AMT Genova: quale futuro? giovedì 16 aprile 2026 USB chiama lavoratori e cittadini all'assemblea pubblica

Genova -

USB Lavoro Privato – Settore Trasporto Pubblico Locale promuove un’assemblea pubblica dal titolo “Quale futuro per AMT?”, che si terrà giovedì 16 aprile 2026 alle ore 18:30 in Piazza dei Truogoli di Santa Brigida a Genova, con l’obiettivo di aprire un confronto vero e pubblico sul destino del trasporto cittadino e sul futuro di migliaia di lavoratrici e lavoratori.

L’iniziativa nasce in un momento estremamente delicato per AMT di Genova, oggi attraversata da una crisi che non può essere raccontata come un evento improvviso o inevitabile. Quella che viene definita “crisi aziendale” è, nei fatti, il risultato di anni di scelte politiche e gestionali sbagliate, quando non deliberatamente orientate a dimostrare che il pubblico non funziona. Una narrazione costruita ad arte per preparare il terreno a soluzioni già scritte: apertura ai privati, esternalizzazioni, smantellamento progressivo del servizio pubblico.

NOI NON CI STIAMO!

La condizione di crisi che sta attraversando AMT non è altro che il risultato del sistematico sottofinanziamento del trasporto pubblico, utilizzato come terreno di consenso politico e gestito senza una visione coerente con il suo ruolo sociale.

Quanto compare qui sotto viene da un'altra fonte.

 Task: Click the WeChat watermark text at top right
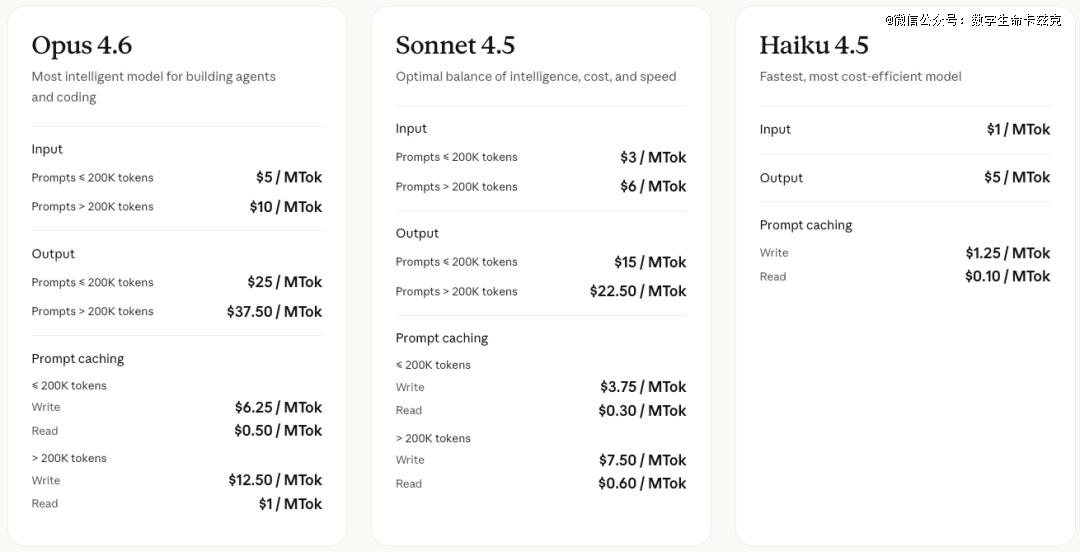coord(972,20)
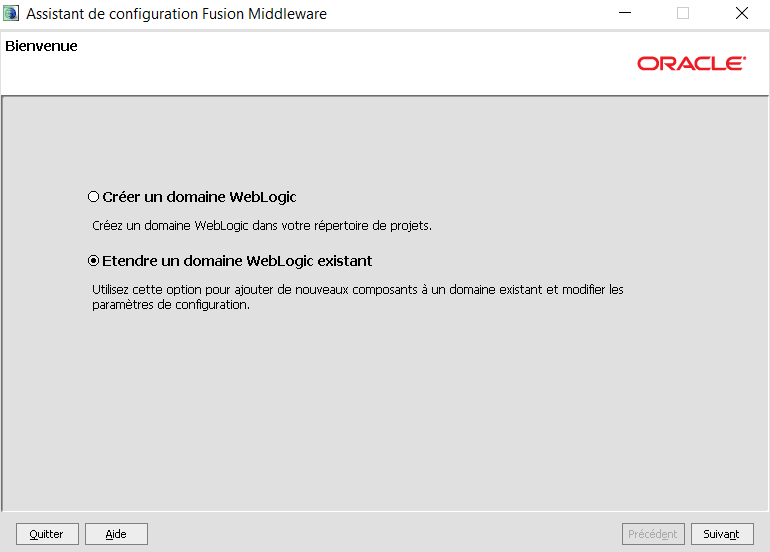
Task: Exit the wizard using Quitter
Action: 47,534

E mentre si costruisce il racconto della “inefficienza del pubblico”, si tenta di far passare il messaggio che l’unica soluzione sia affidarsi ai privati.

Ma i Lavoratori e i cittadini sanno bene come è andata ogni volta che il privato è entrato nel trasporto pubblico: tagli ai servizi, peggioramento delle condizioni di lavoro, riduzione della sicurezza, aumento delle tariffe e nessun reale investimento strutturale.

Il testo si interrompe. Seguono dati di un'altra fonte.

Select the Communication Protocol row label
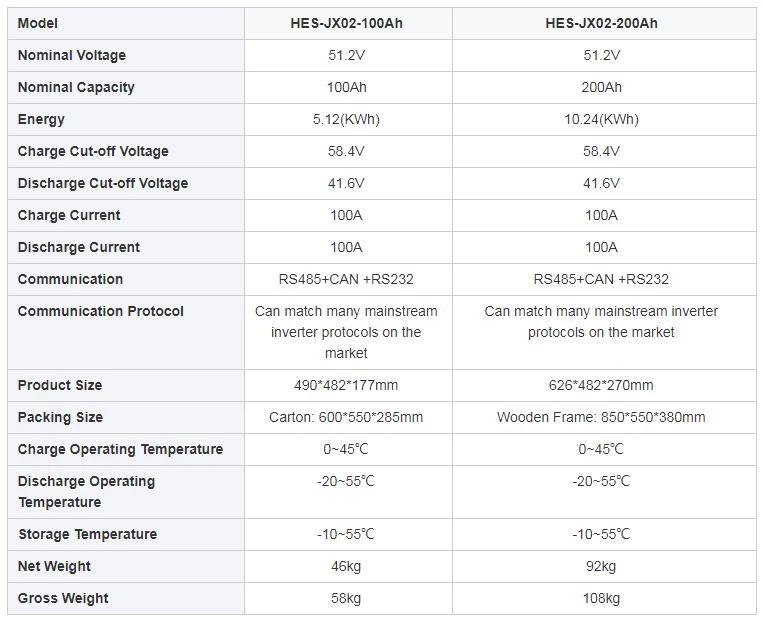This screenshot has height=619, width=762. point(101,311)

È più che mai necessario respingere con chiarezza ogni ipotesi di “soluzione automatica” basata sull’ingresso di soggetti privati, riaffermando invece il ruolo centrale del pubblico nella gestione del trasporto locale, che deve essere adeguatamente finanziato, pianificato e reso efficiente attraverso strumenti trasparenti e partecipati.

Di fronte a questo scenario, rilanciamo con forza la necessità di una mobilitazione che tenga insieme lavoratori e cittadini, uniti in una battaglia generale per il diritto alla mobilità, per la qualità del servizio e per la sicurezza di chi lavora e di chi utilizza il trasporto pubblico ogni giorno!

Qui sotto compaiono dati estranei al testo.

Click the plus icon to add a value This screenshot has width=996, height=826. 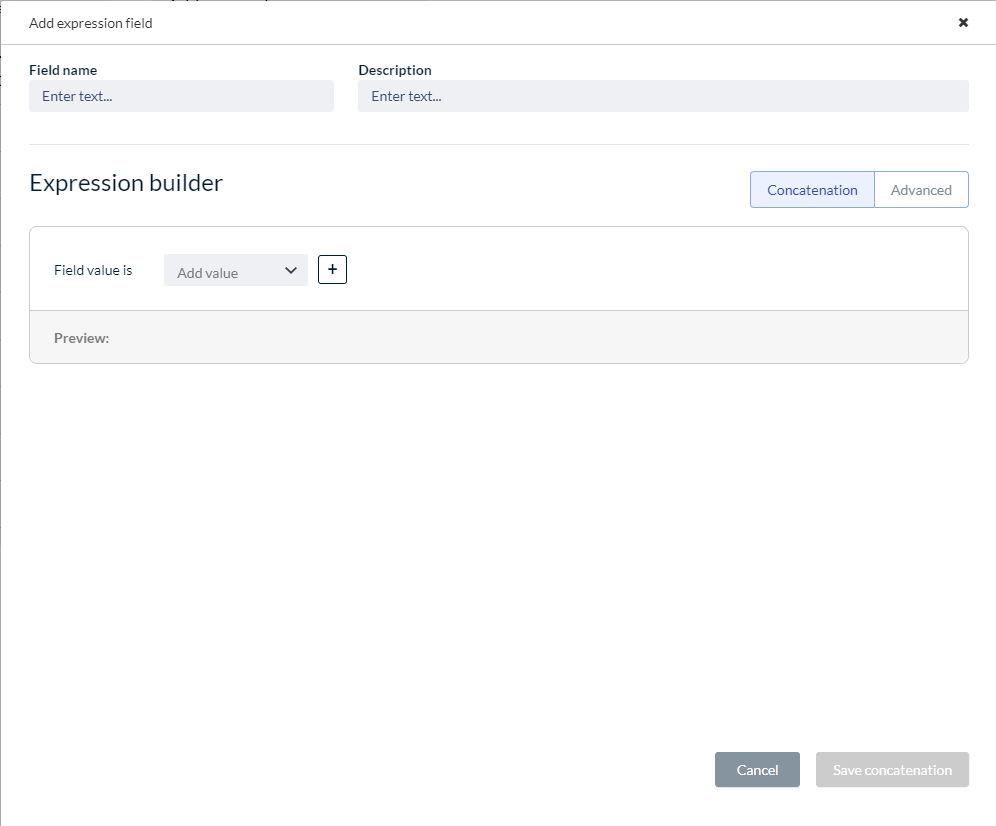click(332, 269)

L’assemblea pubblica del 16 aprile sarà un primo momento di confronto aperto alla città, in cui discuteremo di bilanci, investimenti, organizzazione del servizio e prospettive future, ribadendo alcuni punti chiari: il trasporto pubblico è un bene comune e non una merce, non deve essere svenduto ai privati e deve essere gestito con trasparenza e responsabilità.

USB chiama quindi alla partecipazione lavoratori, cittadini, utenti e tutte le realtà sociali che non accettano che il futuro di AMT venga deciso nelle stanze chiuse della politica e della concertazione.

Il futuro di AMT può essere solo pubblico, ma davvero pubblico!

Basta opacità, basta scaricare la crisi sui lavoratori: vogliamo chiarezza immediata sul piano di rilancio e sul futuro dell’azienda.

Il trasporto pubblico non si vende, si difende.

AMT È UN BENE COMUNE, NON UNA MERCE!

Il trasporto pubblico non può essere ridotto a terreno di profitto: deve restare un servizio pubblico, accessibile, sicuro e garantito!